SPOR - 02 Şubat 2025 Pazar 21:21

Nefes kesen maçı Fenarbahçe kazandı! 9 kişi kalan Rizespor'u son dakikalarda yıktı

A
A
A
Nefes kesen maçı Fenarbahçe kazandı! 9 kişi kalan Rizespor'u son dakikalarda yıktı

Trendyol Süper Lig’in 22. haftasında Fenerbahçe, sahasında karşılaştığı Çaykur Rizespor’u 3-2 mağlup etti.

Maçtan dakikalar 

7. dakikada Akintola’nın sol taraftan pasında Ali Sowe’un ceza yayı içinden vuruşunda meşin yuvarlak sağ üst köşeden ağlarla buluştu. 0-1

13. dakikada Ghezzal’ın sağ taraftan ortasında ceza sahası içine koşu yapan Akintola topu geriye çıkardı. Pozisyonu iyi takip eden Ali Sowe’un ceza sahası çizgisi üzerinden sert vuruşunda savunmaya da çarpan top, kaleci İrfan Can’ın solundan ağlarla buluştu. 0-2

21. dakikada Rachid Ghezzal’ın ceza sahası dışı sağ çaprazdan sert vuruşunda yerden sol köşeye giden meşin yuvarlağı kaleci İrfan son anda çeldi.

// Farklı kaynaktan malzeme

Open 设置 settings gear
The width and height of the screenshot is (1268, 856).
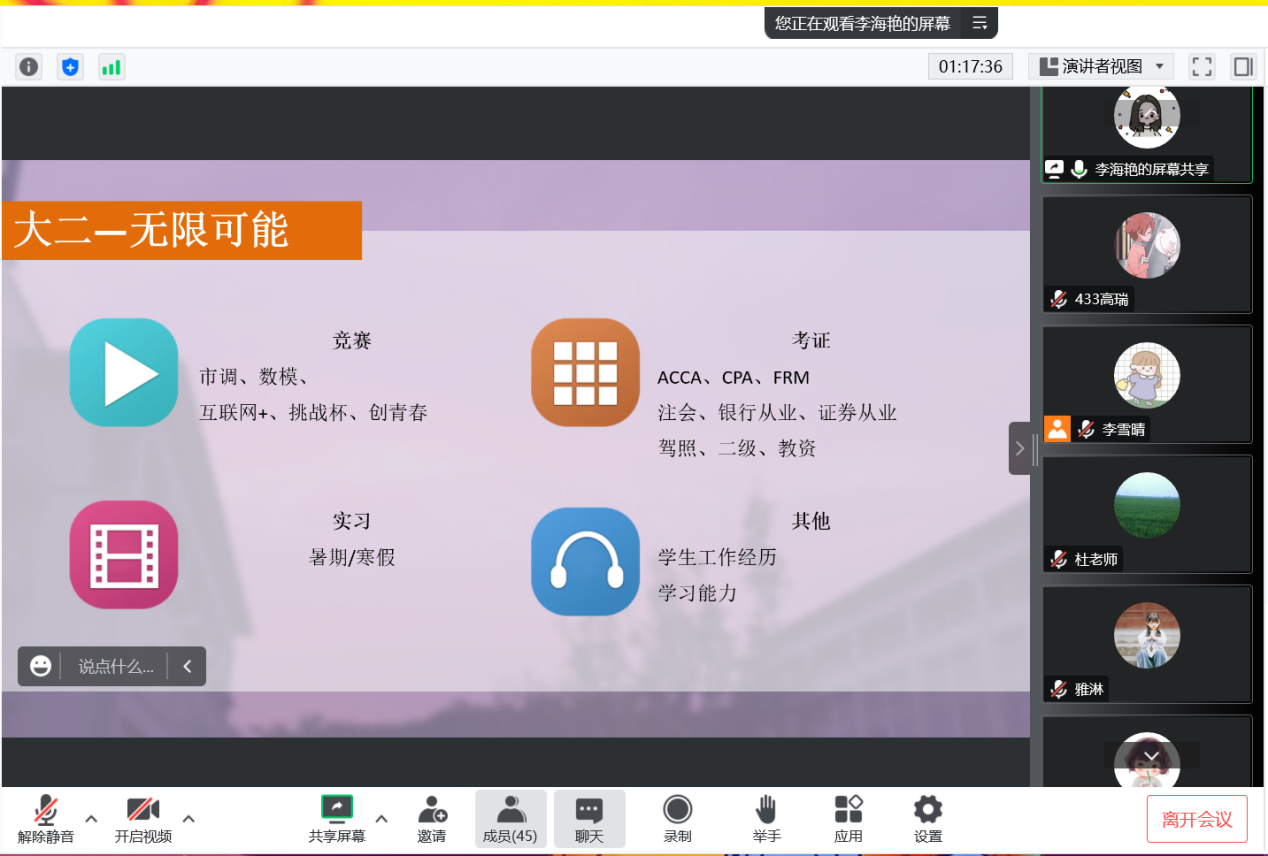point(928,819)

24. dakikada Szymanski’nin sağ taraftan kullandığı serbest vuruşta kale önünden Dzeko’nun kafa vuruşu sonrası meşin yuvarlak, savunmaya da çarparak az farkla kornere gitti.

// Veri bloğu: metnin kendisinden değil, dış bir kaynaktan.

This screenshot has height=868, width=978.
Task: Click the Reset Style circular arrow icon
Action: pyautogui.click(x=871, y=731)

42. dakikada Szymanski’nin sol taraftan kullandığı serbest vuruşta Skriniar’ın kale önünde kafa vuruşunda top filelerle buluştu. Hakem Burak Pakkan, VAR’dan gelen uyarı sonrası ofsayt gerekçesiyle golü iptal etti.

45. dakikada Kostic’in sol taraftan çizgiye kadar indikten ceza sahası içine ortasında savunmaya da çarpan topu kaleci Tarık çeldi. Dzeko’nun hareketlendiği meşin yuvarlağı Samet Akaydin son anda uzaklaştırdı.

45+5. dakikada VAR'dan gelen uyarı sonrası kenara gelen hakem Burak Pakkan, Olawoyin'in ceza sahası içinde Skriniar'ı düşürdüğü gerekçesiyle penaltı kararı verdi. İbrahim Olawoyin'i ikinci sarı karttan kırmızı kart ile oyun dışı kaldı.

45+8. dakikada penaltı vuruşunda Dzeko, meşin yuvarlağı kaleci Tarık'ın sol tarafından ağlara gönderdi. 1-2

45+11. dakikada Szymanski'nin pasında Fred'in ceza sahası içinden gelişine vuruşunu kaleci Tarık çeldi. Pozisyonun devamında Oğuz'un boş kaleye kafa vuruşunda top yandan dışarı gitti.

54. dakikada Tadic’in ortasında ceza sahası içine hareketlenen En-Nesyri’nin kafayla kale alanına gönderdiği topu alan Dzeko’nun dönerek vuruşunda meşin yuvarlak az farkla kalenin üzerinden dışarı gitti.

56. dakikada Dzeko’nun ceza sahası içi sağ çaprazdan yaptığı sert vuruşta top üst direğe çarparak oyun alanına döndü.

75. dakikada Szymanski’nin sol taraftan ceza sahası içine ortasında En-Nesyri’nin altı pas çizgisi üzerinden kafa vuruşunda kaleci Tarık topu kornere çeldi.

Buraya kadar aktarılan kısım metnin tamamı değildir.